Pernikahan multikultural atau beda negara di Korea Selatan menunjukkan peningkatan signifikan selama tiga tahun berturut-turut hingga tahun 2024. Data terbaru Badan Statistik Korea mencatat 20.759 pernikahan jenis ini sepanjang tahun tersebut.
Angka ini mengalami kenaikan sebanyak 1.042 dari 19.717 pernikahan yang tercatat pada tahun sebelumnya.
Meski jumlahnya meningkat, proporsi pernikahan multikultural dari total seluruh pernikahan di Korea Selatan sedikit menurun, yakni mencapai 9,3 persen pada tahun lalu, turun dari 10,1 persen di tahun sebelumnya.
Sebelumnya, jumlah pernikahan multikultural sempat anjlok drastis menjadi sekitar 15.000 pada tahun 2020 dari sekitar 24.000 di tahun 2019. Penurunan ini berlanjut ke angka 13.000 pada tahun 2021 akibat pandemi COVID-19, sebelum kembali merangkak naik menjadi 16.666 pada tahun 2022.
Dalam pernikahan multikultural tersebut, perempuan dari Vietnam mendominasi sebagai istri dengan persentase 32,1 persen. Diikuti oleh perempuan dari China sebesar 16,7 persen, dan dari Thailand sebanyak 13,7 persen.
Sementara itu, suami dari negara asing paling banyak berasal dari Amerika Serikat, mencapai 28,9 persen. Posisi selanjutnya ditempati oleh pria dari China dengan 17,6 persen, dan Vietnam sebanyak 15 persen.

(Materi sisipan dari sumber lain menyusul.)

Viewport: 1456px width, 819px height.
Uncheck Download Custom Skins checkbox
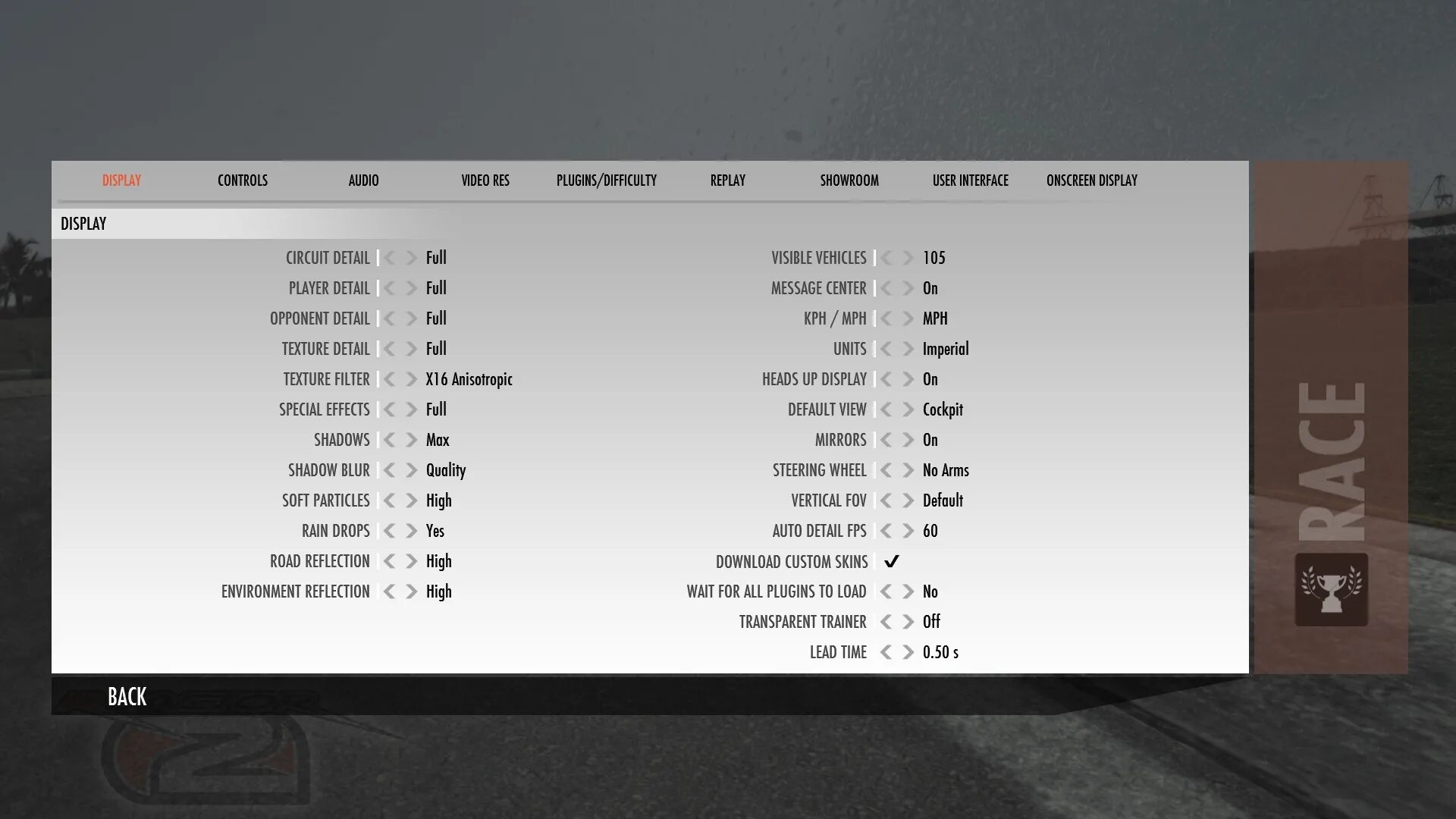click(892, 561)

Berbanding terbalik dengan peningkatan jumlah pernikahan, data perceraian dari pasangan multikultural di Korea Selatan justru mengalami penurunan. Jumlah perceraian jenis ini turun 1,4 persen dari tahun ke tahun, mencapai 6.022 pada tahun 2024.
Tren penurunan juga terlihat pada angka kelahiran dari pasangan multikultural. Jumlah bayi yang lahir dari pasangan beda negara di Korea Selatan berkurang 3,0 persen, menjadi 12.150 pada tahun 2024. Angka ini sebelumnya telah menurun hingga dua digit pada tahun 2021 dan 2022.
Pernikahan lintas budaya, seperti yang banyak terjadi di Korea Selatan dan negara lain termasuk Indonesia, kerap menghadapi tantangan unik. Profesor psikologi di Georgia Gwinnett College, David Ludden Ph.D., menyoroti kompleksitas membangun rumah tangga dengan latar belakang budaya berbeda.
Menurut Ludden, budaya membentuk serangkaian ekspektasi tentang bagaimana segala sesuatu bekerja di dunia, termasuk dinamika sebuah hubungan. Hal ini berbeda dengan pasangan dari budaya yang sama yang mungkin memulai hubungan dengan asumsi serupa.
Oleh karena itu, semakin pasangan dapat memahami dan menerima budaya pasangannya, semakin bahagia hubungan tersebut.
Ludden menyimpulkan bahwa pernikahan beda budaya dapat berhasil jika pasangan memiliki sikap terbuka terhadap perbedaan, kemauan untuk berkompromi, dan kesadaran akan asumsi serta bias pribadi. Sikap ini akan mengembangkan penerimaan yang lebih baik terhadap cara berpikir dan bertindak pasangannya.